Task brief
Pick out each line in the rows below that contains the word "Uncheck", and copy those lines.

** START OF Records to process **

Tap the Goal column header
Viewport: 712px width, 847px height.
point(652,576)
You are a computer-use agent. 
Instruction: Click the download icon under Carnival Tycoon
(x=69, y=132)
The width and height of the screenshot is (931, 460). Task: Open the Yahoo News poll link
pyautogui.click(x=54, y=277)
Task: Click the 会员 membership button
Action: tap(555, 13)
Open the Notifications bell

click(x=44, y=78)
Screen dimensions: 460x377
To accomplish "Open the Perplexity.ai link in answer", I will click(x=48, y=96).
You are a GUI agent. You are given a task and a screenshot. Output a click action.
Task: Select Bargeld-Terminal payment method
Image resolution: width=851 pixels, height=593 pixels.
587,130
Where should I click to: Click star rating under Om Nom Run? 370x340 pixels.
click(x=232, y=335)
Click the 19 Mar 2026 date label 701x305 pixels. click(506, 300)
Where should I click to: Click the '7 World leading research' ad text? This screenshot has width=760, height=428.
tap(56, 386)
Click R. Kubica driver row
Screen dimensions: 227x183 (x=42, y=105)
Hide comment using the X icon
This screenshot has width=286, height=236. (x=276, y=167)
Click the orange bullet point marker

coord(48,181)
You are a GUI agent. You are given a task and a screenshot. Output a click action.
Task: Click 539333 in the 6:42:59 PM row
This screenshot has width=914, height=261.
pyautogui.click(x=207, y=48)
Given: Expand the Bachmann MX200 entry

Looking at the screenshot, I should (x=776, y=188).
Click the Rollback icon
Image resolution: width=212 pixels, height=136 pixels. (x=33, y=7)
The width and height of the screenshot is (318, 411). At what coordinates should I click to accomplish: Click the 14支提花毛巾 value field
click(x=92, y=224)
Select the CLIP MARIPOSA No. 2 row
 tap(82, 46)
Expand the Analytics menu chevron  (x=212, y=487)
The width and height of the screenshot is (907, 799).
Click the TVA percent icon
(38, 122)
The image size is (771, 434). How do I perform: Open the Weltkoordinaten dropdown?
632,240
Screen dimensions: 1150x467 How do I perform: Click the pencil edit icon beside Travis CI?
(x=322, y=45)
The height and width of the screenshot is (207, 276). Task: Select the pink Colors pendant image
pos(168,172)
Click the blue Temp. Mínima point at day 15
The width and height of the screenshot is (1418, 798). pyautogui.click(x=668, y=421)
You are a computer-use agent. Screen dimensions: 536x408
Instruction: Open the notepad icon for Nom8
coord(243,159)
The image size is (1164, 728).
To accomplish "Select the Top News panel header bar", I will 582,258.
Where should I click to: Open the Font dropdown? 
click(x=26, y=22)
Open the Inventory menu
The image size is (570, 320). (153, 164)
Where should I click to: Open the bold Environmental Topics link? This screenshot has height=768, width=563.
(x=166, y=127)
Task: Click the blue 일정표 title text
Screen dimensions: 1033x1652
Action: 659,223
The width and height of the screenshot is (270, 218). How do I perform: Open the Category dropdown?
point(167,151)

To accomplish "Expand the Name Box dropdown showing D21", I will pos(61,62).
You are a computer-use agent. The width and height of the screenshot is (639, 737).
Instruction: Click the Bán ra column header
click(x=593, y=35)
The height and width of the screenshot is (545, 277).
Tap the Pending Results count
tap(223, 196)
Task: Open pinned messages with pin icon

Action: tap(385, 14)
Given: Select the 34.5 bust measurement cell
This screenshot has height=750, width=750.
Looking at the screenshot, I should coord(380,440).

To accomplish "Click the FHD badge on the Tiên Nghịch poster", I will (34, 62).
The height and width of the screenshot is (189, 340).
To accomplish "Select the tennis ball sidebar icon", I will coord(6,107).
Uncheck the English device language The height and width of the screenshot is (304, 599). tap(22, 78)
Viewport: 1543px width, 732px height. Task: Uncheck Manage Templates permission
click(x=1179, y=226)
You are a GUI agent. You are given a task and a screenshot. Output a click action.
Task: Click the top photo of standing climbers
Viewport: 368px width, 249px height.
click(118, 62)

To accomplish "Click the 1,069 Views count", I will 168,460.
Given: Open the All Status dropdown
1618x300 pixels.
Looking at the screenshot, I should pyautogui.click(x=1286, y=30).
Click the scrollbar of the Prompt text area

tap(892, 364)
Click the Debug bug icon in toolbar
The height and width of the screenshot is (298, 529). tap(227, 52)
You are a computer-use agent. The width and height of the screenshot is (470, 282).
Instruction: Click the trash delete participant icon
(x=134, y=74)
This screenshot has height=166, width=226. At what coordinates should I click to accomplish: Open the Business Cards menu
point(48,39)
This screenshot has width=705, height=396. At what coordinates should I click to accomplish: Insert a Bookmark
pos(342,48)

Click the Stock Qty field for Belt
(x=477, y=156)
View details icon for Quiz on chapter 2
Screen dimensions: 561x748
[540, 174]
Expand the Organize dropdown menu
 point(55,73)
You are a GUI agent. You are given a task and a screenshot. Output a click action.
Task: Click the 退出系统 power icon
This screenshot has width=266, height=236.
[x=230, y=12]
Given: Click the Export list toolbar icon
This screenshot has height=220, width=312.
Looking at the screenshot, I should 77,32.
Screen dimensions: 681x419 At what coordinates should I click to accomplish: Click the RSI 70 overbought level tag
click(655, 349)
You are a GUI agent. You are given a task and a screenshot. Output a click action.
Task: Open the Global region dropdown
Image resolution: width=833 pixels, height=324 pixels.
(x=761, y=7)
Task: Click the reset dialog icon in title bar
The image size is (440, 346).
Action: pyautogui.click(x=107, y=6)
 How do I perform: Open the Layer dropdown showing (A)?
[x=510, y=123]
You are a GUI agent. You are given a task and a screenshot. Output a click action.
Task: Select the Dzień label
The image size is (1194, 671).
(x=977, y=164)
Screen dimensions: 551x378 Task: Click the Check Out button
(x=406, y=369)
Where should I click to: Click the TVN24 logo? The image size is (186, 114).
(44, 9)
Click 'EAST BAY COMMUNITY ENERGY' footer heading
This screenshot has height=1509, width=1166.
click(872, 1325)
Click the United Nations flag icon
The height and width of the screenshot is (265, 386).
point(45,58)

** END OF Records to process **

Written solution
Uncheck the English device language The height and width of the screenshot is (304, 599). tap(22, 78)
Viewport: 1543px width, 732px height. Task: Uncheck Manage Templates permission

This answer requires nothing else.